HER2-Driven carcinogenesis: new mouse models for novel immunotherapies

HER2 overexpression is a hallmark of aggressive breast cancer subtypes, and HER2-targeted therapies, such as passive immunotherapy with the humanized monoclonal antibody Trastuzumab, have become standard treatments for these tumor subtypes. However, increasing evidence points to a major role for the Δ16HER2 splice variant, which is commonly coexpressed with the wild-type protein, in cancer progression, metastatic potential and resistance to Trastuzumab treatment. Using our recently derived mouse strain transgenically expressing human Δ16HER2 under the transcriptional control of the MMTV promoter, we showed that this HER2 isoform per se can transform mammary epithelium in vivo.

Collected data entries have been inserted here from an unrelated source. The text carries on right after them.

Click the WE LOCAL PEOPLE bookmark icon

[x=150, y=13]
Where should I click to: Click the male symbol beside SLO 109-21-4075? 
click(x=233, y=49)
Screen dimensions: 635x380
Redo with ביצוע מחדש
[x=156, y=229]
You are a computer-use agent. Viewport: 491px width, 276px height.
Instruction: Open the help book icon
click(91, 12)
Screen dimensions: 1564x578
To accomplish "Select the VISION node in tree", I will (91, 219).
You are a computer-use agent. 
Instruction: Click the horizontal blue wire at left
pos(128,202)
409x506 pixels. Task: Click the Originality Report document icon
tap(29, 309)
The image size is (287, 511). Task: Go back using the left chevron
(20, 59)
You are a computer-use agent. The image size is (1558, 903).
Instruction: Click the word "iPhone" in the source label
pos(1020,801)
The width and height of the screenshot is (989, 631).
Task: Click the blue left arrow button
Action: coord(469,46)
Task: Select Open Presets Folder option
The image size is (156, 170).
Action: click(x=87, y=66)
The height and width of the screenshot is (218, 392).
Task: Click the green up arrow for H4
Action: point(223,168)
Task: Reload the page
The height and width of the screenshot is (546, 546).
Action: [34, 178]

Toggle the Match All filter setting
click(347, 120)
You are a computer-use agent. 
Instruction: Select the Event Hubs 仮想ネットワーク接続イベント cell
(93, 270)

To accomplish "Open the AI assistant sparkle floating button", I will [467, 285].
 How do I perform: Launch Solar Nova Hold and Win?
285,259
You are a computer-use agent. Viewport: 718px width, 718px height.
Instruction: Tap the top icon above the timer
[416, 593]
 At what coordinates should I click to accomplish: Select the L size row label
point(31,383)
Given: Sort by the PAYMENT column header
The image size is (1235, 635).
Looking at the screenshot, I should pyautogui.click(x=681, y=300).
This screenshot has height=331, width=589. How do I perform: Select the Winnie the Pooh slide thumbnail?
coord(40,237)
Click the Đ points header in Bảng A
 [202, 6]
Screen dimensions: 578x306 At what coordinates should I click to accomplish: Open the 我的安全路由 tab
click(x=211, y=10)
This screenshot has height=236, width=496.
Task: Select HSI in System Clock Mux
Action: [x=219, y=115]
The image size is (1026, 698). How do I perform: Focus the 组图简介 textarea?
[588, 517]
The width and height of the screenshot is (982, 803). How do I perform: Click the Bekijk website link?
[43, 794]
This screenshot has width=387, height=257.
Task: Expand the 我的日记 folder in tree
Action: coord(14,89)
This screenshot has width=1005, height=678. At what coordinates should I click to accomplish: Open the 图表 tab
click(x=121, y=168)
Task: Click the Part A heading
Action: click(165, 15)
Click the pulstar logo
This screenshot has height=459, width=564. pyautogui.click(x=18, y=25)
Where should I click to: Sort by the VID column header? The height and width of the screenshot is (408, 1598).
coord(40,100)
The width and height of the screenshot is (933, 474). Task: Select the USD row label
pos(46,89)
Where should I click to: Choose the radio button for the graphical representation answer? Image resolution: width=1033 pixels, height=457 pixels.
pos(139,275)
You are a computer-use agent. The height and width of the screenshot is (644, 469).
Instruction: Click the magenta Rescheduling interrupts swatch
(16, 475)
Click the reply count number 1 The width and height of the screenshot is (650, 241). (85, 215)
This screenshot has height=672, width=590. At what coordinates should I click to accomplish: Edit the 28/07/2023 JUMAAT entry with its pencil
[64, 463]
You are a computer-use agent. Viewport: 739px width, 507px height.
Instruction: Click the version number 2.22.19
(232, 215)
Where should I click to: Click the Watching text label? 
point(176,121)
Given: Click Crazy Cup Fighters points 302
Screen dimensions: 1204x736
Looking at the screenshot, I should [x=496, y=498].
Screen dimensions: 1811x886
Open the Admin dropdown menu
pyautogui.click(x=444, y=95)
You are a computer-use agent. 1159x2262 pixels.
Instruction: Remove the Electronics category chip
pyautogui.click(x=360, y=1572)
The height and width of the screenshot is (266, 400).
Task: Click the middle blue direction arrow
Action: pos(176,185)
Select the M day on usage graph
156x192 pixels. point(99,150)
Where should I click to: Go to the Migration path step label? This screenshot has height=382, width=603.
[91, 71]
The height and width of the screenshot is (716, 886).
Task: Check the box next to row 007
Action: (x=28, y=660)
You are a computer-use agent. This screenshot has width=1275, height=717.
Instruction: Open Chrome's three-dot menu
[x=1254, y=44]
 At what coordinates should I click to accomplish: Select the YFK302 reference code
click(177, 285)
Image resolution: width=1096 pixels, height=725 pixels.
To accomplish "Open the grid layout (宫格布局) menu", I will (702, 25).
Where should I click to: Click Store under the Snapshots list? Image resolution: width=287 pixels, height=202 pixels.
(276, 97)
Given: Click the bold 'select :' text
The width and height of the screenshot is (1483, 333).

Thus, Δ16HER2 mice provide a new preclinical model in which to study mammary carcinogenesis and the metastatic process, as well as new therapies, including immune-based DNA vaccines. Such vaccines, by virtue of the polyclonal response they induce, might synergize with standard treatments and might ensure targeting of HER2 variants no longer recognized by monoclonal antibodies. In addition, immunological memory might provide long-term anticancer immune protection without side effects associated with many conventional therapies. The efficacy of DNA vaccination against the HER2 oncoantigen has been widely demonstrated in BALB-neuT mice transgenically expressing the activated rat neu oncogene and recapitulating several features of human breast cancers; however, HER2 is a self-tolerated molecule and an effective response to it must circumvent tolerance mechanisms. Here, we retrace the findings that have led to our most promising DNA vaccines encoding human/rat chimeric forms of the HER2 molecule bearing both xenogeneic and syngeneic portions of the protein and able to overcome peripheral tolerance. Preclinical data obtained with our DNA vaccines have provided the rationale for their use in an ongoing phase I clinical trial.